The challenges in the market for bonds backed by commercial mortgages continue to grow.

Delinquencies are hitting new highs, and refinancing of maturing loans is tough in a sluggish economy, in which hotels face growing vacancies as business and leisure travelers cut back, and retailers struggle to attract consumers. No new CMBS deals have surfaced in more than a year, though some are said to be in the pipeline. Headlines about defaults on loans are scaring wary investors.

For sure, the situation isn't as dire as in the market for bonds backed by home loans, which stood at the heart of the credit crisis. This market - which is for mortgages that don't meet the standards set by the mortgage funding giants Fannie Mae and Freddie Mac - collapsed as falling home prices triggered a rush of downgrades and has yet to show signs of life.

Still, the CMBS market is far from healthy, prompting the Federal Reserve and the Treasury Department to extend into next year a support program that gives investors in CMBS access to cheap loans. Thursday is the deadline for the third round of loan applications under the Term Asset-Backed Securities Loan Facility, or TALF. Investors can get cheap funds to buy both existing and new CMBS. For existing bonds, the program will run until March 31, 2010, and for new bonds until June 30, 2010. The program was initially set to expire at the end of the year.

Fed support is helping stabilize prices of existing CMBS, but it can't do much about "the losses due to aggressive underwriting, overleverage and weak fundamentals," said Aaron Bryson, CMBS strategist at Barclays Capital in New York.
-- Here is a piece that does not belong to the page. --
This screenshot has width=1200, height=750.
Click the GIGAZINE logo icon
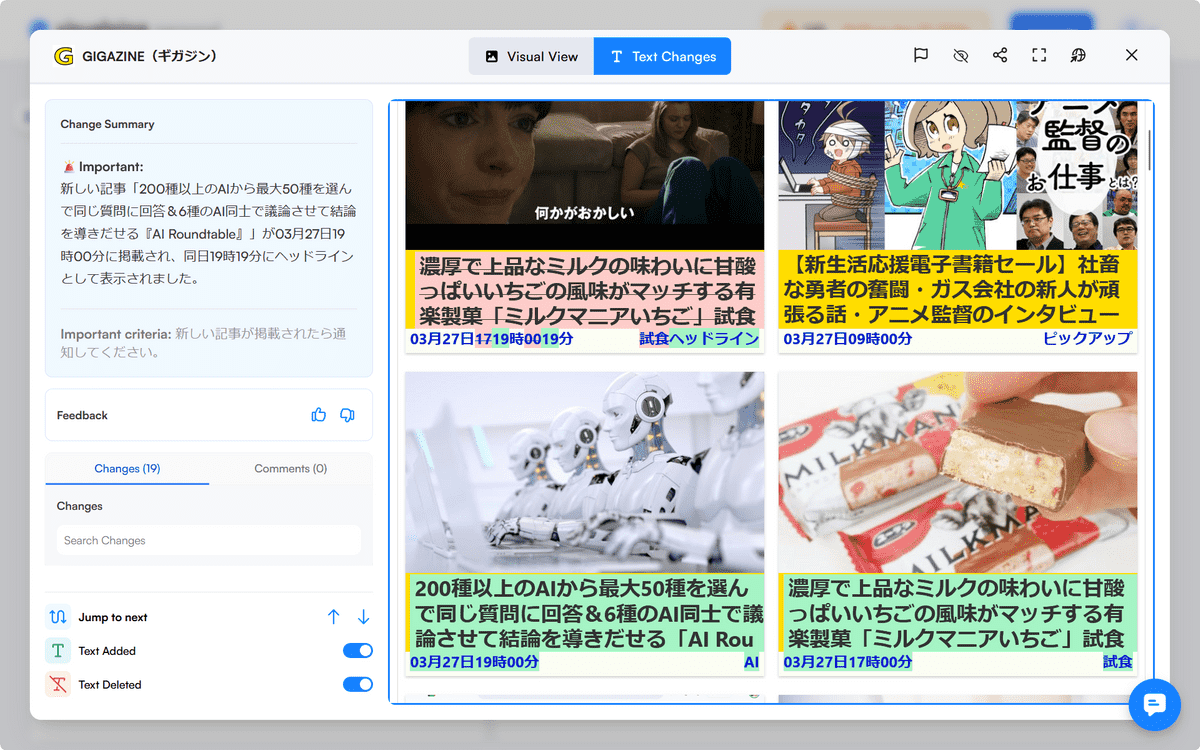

Delinquencies on loans due for 30 days or more have crossed the 4% mark, having doubled since March. This is the highest the rate has ever been in the CMBS market, Bryson said, noting this is still "the early stages."

By December, the rate could touch 7%, according to Richard Parkus, head of CMBS research at Deutsche Bank Securities.

Due to the long lease structure, commercial loans are lagging, he said. Delinquencies typically rise for 12 months after employment begins to stabilize, so the earliest improvement would come in 2011.

That, however, is the worst-case outlook, say those who believe the economy could improve, leading to better performances of these mortgages.

A "surprising" number of borrowers would pay their mortgages "quickly" if the outlook improves, said Darrell Wheeler, head of securitization research at Citigroup.

Another positive sign he points to is that about 80% of loans due for refinancing in the first quarter were able to get deals done, albeit at higher rates. That's to be expected, he said, given the tighter credit conditions.

Yet refinancings could become a bigger problem, even if rates continue to move higher, as banks - the largest lenders in this sector - continue to limit their exposure.

Already, the market for refinancing is "highly dislocated" for loans larger than $35 million, Parkus said, noting that regional and community banks can handle only small loans.

For recently issued larger and not-so-well performing loans, "the doors are shut unless you are a REIT with a property that fits into an insurance company's portfolio with a 10-year exposure," Parkus said, referring to real estate investment trusts, which are active in the CMBS market this year.

Also, the size of the loans that need to be refinanced in the coming years will grow substantially: about $40 billion is due in 2010, $70 billion in 2011 and $80 billion in 2012, according to Barclays.

"The number goes up, and the quality comes down," Bryson said.